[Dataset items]
------------------------------------------------------------------------
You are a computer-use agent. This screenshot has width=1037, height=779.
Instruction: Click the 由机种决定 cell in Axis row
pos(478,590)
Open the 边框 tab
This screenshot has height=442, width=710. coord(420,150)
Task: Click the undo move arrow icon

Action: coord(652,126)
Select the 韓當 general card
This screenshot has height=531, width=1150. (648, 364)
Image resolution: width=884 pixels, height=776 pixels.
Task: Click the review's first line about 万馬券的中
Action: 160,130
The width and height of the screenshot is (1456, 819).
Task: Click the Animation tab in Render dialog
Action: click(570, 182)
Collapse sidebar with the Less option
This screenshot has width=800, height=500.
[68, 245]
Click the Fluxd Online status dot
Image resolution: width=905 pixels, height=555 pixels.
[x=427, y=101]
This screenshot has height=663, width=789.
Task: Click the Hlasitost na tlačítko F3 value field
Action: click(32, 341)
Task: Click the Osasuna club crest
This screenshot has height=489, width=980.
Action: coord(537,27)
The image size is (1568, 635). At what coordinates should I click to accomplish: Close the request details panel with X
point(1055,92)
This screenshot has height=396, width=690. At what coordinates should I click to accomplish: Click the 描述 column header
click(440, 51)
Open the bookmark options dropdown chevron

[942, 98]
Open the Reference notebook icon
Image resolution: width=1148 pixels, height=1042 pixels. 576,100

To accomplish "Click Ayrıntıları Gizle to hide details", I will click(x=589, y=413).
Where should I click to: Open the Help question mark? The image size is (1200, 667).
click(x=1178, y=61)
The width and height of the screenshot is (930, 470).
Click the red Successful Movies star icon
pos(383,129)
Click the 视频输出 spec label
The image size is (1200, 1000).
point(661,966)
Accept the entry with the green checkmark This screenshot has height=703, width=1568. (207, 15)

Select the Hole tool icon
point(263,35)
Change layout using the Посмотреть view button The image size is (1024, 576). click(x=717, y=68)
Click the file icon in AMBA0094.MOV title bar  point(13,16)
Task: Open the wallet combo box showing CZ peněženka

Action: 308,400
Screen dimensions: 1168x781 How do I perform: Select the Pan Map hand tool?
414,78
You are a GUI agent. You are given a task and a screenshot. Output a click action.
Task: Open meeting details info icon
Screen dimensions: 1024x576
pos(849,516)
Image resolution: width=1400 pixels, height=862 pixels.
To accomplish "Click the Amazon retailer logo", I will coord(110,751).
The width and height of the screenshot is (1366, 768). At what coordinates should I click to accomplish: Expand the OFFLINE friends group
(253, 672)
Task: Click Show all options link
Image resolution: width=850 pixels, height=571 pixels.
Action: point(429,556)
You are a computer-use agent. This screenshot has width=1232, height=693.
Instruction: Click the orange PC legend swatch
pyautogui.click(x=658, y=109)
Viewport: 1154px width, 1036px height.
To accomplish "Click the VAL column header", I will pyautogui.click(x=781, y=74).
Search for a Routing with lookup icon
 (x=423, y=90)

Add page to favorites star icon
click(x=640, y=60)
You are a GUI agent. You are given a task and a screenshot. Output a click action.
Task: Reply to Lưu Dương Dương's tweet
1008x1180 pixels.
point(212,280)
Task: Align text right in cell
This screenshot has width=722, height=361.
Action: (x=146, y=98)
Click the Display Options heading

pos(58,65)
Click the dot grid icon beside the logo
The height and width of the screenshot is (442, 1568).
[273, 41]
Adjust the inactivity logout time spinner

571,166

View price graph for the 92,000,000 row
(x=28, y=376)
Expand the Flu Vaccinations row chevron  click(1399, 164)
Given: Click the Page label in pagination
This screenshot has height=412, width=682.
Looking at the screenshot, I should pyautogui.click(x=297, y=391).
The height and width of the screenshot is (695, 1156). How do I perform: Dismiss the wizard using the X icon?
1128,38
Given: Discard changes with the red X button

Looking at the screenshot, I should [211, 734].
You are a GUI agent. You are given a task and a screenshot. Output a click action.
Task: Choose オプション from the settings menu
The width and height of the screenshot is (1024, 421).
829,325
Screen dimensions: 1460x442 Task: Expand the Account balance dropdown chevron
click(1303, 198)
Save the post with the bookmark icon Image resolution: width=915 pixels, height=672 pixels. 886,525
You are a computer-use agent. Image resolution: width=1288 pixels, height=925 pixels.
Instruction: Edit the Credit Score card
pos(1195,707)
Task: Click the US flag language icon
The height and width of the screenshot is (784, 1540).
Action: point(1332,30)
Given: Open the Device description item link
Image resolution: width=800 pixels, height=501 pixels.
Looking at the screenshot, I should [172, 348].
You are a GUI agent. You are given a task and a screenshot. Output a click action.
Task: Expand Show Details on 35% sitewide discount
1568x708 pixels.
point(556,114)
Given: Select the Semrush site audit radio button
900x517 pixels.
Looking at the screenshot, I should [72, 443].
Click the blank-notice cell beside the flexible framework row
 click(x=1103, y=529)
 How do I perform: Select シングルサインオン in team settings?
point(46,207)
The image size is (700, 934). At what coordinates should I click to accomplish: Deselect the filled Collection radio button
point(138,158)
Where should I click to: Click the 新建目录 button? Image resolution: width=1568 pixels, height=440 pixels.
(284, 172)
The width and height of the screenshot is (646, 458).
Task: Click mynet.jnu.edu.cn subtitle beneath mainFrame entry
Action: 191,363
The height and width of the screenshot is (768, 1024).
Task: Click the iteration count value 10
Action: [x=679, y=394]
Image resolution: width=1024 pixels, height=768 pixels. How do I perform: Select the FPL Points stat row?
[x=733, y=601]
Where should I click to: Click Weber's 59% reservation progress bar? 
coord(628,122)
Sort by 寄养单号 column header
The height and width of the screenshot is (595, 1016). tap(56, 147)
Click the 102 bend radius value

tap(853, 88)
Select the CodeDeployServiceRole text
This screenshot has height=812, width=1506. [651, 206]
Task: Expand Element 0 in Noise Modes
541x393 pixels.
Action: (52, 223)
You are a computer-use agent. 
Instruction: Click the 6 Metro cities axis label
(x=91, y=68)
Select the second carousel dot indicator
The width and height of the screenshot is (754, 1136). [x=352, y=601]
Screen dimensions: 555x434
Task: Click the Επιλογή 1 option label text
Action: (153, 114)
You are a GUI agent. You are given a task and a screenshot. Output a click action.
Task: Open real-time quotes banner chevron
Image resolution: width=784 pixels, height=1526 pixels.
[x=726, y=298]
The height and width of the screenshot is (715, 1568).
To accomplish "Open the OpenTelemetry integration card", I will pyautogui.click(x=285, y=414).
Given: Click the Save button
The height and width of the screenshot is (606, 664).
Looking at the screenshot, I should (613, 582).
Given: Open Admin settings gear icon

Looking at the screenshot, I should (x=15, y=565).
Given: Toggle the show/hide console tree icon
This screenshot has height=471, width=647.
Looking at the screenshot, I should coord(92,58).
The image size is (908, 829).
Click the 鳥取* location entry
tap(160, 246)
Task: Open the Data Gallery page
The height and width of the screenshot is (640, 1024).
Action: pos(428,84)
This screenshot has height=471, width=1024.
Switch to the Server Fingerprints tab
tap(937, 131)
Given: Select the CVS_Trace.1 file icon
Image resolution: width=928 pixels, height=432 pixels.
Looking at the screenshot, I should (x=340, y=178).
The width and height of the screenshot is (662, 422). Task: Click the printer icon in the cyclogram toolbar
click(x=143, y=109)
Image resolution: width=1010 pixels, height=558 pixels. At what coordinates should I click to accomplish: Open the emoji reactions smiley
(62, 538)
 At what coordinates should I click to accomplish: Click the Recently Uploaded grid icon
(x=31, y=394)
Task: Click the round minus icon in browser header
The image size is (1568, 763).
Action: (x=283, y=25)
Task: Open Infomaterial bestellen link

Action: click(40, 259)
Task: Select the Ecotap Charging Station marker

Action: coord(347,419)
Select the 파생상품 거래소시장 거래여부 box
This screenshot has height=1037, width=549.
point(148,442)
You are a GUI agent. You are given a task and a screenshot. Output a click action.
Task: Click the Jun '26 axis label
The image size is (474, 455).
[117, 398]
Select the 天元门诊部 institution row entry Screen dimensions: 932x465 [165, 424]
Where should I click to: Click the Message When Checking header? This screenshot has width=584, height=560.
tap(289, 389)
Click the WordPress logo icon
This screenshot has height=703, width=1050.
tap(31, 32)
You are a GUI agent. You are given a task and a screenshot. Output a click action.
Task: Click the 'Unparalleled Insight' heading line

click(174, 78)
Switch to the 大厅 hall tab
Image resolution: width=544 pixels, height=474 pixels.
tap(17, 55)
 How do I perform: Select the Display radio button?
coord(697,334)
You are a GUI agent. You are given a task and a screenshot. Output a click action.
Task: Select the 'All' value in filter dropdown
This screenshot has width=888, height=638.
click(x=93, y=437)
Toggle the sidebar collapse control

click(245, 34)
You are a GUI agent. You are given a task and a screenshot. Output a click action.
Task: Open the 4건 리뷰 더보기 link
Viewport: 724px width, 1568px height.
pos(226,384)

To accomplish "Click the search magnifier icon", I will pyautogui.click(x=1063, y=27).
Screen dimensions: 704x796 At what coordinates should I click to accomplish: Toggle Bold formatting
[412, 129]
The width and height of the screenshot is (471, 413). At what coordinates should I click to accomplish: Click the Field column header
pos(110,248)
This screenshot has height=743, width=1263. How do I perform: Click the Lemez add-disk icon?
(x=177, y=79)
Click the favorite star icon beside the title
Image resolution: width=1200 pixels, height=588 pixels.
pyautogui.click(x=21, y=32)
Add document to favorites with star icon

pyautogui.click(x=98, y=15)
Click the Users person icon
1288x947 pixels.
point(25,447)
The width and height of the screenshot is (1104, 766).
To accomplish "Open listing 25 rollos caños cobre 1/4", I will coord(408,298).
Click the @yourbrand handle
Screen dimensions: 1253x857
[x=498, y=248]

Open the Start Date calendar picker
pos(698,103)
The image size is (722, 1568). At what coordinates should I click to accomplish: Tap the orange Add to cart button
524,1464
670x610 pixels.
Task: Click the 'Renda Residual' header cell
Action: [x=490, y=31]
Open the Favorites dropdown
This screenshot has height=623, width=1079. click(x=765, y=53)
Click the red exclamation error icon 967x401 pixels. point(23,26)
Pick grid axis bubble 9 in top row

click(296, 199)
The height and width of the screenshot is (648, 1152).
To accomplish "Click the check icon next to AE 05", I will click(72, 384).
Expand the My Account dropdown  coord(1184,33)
------------------------------------------------------------------------
» TRY IT: Please reproduce the lines from the line with "Image resolution: width=850" to the line with "Viewport: 1154px width, 1036px height.", both ends included, exactly as they appear above.

» RESPONSE AREA:
Image resolution: width=850 pixels, height=571 pixels.
Action: point(429,556)
You are a computer-use agent. This screenshot has width=1232, height=693.
Instruction: Click the orange PC legend swatch
pyautogui.click(x=658, y=109)
Viewport: 1154px width, 1036px height.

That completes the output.